What is Edge AI and How Does It Create a New Paradigm
Artificial intelligence and machine learning (AI/ML) have been around for a while now. Without knowing the intricacies, people still understand that it has powerful uses, such as analyzing data, understanding pictures, or chatting with Siri. The edge is a much newer concept, which I first heard of with the development of 5G.
The edge is data processing with round trip servicing under 20 milliseconds. What does this actually mean? A more practical definition is self-explanatory. The edge is literally the closest point you can put your processing to where you need the result. This leaves a broader concept of edge. If your processing must be done in the cloud, then your edge is simply the closest/fastest servers. If your processing can be done locally, then your edge should be your local processor (smartphone?).

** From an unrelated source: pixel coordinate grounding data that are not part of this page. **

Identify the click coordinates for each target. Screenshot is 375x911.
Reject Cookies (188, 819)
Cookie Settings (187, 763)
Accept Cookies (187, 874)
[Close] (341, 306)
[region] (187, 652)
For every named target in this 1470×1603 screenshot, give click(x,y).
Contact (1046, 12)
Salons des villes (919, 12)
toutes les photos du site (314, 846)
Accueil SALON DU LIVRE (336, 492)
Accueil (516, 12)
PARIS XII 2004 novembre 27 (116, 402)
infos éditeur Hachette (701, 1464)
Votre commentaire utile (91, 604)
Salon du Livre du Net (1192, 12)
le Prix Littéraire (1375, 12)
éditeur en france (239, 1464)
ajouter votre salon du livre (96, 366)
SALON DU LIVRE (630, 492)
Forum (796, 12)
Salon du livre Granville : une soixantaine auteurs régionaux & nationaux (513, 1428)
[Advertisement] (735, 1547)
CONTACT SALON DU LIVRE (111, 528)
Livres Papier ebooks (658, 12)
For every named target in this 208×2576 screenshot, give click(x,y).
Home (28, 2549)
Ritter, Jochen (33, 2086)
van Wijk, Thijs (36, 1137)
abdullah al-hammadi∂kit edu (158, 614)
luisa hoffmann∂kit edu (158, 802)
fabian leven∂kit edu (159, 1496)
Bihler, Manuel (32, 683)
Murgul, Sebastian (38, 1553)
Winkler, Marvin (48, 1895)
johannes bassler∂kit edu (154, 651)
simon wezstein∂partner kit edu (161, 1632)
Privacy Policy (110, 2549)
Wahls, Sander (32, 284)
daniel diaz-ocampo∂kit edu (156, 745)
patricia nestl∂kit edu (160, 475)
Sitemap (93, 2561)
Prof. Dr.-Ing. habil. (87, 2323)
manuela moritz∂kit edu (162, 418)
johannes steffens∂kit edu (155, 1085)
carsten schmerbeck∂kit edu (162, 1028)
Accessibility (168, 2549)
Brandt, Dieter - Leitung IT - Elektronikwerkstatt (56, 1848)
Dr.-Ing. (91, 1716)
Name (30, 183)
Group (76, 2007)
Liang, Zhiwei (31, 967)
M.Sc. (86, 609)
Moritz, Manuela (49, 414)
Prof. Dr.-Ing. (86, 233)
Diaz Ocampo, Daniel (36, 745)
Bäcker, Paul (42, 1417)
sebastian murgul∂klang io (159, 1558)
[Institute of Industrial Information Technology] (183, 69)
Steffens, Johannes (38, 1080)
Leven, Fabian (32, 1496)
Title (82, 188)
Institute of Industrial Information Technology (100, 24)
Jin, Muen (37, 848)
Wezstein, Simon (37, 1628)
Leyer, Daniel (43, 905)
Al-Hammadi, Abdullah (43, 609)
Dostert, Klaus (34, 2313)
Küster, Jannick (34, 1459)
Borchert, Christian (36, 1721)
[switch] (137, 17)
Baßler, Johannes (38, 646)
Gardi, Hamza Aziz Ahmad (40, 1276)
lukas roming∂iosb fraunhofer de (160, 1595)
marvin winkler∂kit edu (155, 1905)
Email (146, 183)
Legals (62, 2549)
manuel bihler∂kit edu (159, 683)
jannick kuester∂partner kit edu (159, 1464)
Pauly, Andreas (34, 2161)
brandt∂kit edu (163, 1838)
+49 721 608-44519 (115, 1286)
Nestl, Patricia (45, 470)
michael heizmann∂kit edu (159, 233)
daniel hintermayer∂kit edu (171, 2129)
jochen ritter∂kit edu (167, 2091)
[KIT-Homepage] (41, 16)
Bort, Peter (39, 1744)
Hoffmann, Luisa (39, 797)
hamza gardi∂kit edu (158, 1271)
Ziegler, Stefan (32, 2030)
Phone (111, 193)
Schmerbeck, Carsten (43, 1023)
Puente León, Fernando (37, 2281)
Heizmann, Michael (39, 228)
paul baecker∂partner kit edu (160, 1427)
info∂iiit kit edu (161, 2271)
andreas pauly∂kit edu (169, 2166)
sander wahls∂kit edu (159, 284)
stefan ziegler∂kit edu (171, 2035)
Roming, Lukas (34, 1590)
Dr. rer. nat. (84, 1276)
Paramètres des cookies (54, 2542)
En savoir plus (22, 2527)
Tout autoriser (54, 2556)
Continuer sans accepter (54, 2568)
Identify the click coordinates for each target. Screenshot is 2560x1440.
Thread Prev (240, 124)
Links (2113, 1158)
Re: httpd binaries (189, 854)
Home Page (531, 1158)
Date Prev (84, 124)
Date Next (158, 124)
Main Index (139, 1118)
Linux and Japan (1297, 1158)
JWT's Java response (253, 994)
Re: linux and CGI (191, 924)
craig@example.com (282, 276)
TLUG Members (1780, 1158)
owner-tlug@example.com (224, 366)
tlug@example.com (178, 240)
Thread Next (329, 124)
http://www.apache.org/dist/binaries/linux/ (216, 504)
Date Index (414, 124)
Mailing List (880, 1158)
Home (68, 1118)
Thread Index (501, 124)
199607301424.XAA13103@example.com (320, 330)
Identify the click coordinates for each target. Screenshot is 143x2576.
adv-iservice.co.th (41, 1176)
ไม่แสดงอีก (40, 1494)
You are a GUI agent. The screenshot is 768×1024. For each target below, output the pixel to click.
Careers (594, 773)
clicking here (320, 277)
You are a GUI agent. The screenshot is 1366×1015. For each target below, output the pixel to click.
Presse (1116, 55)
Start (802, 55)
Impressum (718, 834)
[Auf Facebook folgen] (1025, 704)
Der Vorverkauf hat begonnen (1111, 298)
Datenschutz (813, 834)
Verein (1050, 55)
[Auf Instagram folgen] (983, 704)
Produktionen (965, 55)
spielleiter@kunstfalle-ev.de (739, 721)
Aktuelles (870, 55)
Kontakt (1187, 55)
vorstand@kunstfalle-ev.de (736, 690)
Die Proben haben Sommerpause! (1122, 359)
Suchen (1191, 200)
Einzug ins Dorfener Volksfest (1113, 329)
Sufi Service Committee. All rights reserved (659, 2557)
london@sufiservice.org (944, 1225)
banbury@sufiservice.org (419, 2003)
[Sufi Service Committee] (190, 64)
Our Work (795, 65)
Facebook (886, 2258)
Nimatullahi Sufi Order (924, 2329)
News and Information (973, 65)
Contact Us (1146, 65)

But what do you get when you marry the AI and edge concepts? At one point of time, AI algorithms became practical to implement in the cloud, running on powerful server racks. Since AI was too complex for local devices, the cloud AI was also the edge AI. This is no longer true. Powerhouses such as #arm and #NVIDIA have been making massive breakthroughs in optimizing AI performance. Startup #Hailo has developed their own AI processor. #STM has even put ML cores on individual sensors. AI can now run on embedded processors, sensors, internet gateways, security cameras, etc. The new edge AI is essentially anywhere.
Believe it or not, this new reality is a great thing. Since data is generated and processed locally, the edge AI device does not need to be connected to the internet. This means you can have smart devices that protect your privacy. You can have security systems that cannot be taken down by cutting the internet. AI analytics in remote areas? Got it. Edge enables AI to be anywhere it is useful, when it is useful.